About the author of the Second Reading in today's Office of Readings:
Second Reading: St Augustine of Hippo (354 - 430)
Augustine was born in Thagaste in Africa of a Berber family. He was brought up a Christian but left the Church early and spent a great deal of time seriously seeking the truth, first in the Manichaean heresy, which he abandoned on seeing how nonsensical it was, and then in Neoplatonism, until at length, through the prayers of his mother and the teaching of St Ambrose of Milan, he was converted back to Christianity and baptized in 387, shortly before his mother’s death.

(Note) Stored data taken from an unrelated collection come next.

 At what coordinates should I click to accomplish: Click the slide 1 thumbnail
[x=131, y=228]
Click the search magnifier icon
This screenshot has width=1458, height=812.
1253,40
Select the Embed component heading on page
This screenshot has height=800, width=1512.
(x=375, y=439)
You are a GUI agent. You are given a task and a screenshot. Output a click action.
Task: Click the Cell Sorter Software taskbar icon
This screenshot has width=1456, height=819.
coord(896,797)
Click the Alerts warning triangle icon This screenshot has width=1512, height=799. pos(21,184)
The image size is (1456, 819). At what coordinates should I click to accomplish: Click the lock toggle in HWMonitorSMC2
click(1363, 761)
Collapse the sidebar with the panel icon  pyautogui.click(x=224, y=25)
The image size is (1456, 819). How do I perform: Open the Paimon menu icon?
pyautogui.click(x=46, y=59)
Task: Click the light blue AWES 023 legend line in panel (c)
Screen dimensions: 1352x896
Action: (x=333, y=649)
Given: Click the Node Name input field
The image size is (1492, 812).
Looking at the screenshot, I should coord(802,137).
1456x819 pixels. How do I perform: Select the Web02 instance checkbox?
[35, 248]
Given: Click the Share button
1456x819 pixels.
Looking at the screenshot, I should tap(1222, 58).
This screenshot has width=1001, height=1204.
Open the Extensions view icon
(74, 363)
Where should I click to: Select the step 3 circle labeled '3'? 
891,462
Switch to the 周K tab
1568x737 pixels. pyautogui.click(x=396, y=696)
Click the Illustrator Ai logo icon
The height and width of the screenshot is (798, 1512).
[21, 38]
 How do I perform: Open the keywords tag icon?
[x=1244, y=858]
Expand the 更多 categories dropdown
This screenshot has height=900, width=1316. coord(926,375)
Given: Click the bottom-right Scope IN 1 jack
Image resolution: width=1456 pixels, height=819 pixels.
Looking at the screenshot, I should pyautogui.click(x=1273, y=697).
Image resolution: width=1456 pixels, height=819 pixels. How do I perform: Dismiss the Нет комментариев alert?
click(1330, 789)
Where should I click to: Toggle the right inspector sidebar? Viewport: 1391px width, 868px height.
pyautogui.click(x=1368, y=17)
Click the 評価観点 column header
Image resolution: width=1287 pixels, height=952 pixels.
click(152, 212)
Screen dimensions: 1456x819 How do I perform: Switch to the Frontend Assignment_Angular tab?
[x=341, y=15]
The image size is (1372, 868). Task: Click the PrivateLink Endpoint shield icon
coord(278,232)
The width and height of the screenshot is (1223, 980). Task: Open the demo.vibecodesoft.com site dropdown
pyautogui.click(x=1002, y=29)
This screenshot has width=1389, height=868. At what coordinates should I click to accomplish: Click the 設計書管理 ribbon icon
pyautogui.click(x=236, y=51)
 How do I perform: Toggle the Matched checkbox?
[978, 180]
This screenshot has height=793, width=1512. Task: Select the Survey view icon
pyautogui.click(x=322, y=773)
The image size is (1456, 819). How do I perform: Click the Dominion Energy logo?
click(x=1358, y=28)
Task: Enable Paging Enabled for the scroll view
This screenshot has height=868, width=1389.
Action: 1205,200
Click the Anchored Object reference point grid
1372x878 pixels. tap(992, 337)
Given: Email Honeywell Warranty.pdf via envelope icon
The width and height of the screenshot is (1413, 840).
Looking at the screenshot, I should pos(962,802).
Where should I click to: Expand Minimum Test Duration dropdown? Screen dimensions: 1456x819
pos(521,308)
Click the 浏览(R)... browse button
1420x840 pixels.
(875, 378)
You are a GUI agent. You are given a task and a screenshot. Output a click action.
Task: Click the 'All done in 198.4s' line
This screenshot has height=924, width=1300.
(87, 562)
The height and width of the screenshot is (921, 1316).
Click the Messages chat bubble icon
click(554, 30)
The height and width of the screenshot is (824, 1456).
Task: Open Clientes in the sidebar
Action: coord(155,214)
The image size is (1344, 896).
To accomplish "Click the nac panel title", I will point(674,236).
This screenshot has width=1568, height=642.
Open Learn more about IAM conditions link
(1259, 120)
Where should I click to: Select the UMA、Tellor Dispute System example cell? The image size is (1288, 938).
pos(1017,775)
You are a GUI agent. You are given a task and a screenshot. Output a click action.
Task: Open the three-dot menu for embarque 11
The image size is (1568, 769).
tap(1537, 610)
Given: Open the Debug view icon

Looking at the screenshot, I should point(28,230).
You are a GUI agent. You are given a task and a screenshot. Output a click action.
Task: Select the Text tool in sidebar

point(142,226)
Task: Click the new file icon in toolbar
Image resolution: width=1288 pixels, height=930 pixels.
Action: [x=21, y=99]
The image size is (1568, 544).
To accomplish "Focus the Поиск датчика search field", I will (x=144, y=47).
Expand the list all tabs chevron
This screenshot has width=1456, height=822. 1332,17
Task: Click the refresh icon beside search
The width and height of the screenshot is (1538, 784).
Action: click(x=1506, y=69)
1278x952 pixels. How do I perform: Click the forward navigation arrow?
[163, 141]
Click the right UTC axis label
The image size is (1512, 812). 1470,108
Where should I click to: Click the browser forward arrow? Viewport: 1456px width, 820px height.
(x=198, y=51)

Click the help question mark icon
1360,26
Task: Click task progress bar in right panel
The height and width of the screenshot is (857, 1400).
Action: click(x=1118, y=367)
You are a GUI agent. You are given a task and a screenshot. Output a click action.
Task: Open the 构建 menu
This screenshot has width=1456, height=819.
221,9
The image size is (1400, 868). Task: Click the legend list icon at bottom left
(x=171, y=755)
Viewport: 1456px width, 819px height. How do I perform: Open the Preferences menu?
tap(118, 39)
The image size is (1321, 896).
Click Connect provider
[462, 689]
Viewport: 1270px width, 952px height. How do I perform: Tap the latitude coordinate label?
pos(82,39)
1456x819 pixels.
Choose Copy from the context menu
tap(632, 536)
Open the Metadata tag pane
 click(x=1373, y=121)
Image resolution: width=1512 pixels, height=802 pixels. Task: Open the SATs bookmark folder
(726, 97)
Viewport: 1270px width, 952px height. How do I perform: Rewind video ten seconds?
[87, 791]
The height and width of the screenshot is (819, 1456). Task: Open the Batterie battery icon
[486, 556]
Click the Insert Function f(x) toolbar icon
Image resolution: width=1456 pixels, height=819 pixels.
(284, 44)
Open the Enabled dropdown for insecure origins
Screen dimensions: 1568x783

Augustine had a brilliant legal and academic career, but after his conversion he returned home to Africa and led an ascetic life. He was elected Bishop of Hippo and spent 34 years looking after his flock, teaching them, strengthening them in the faith and protecting them strenuously against the errors of the time. He wrote an enormous amount and left a permanent mark on both philosophy and theology. His Confessions, as dazzling in style as they are deep in content, are a landmark of world literature. The Second Readings in the Office of Readings contain extracts from many of his sermons and commentaries and also from the Confessions.
Liturgical colour: red
Red is the colour of fire and of blood. Liturgically, it is used to celebrate the fire of the Holy Spirit (for instance, at Pentecost) and the blood of the martyrs.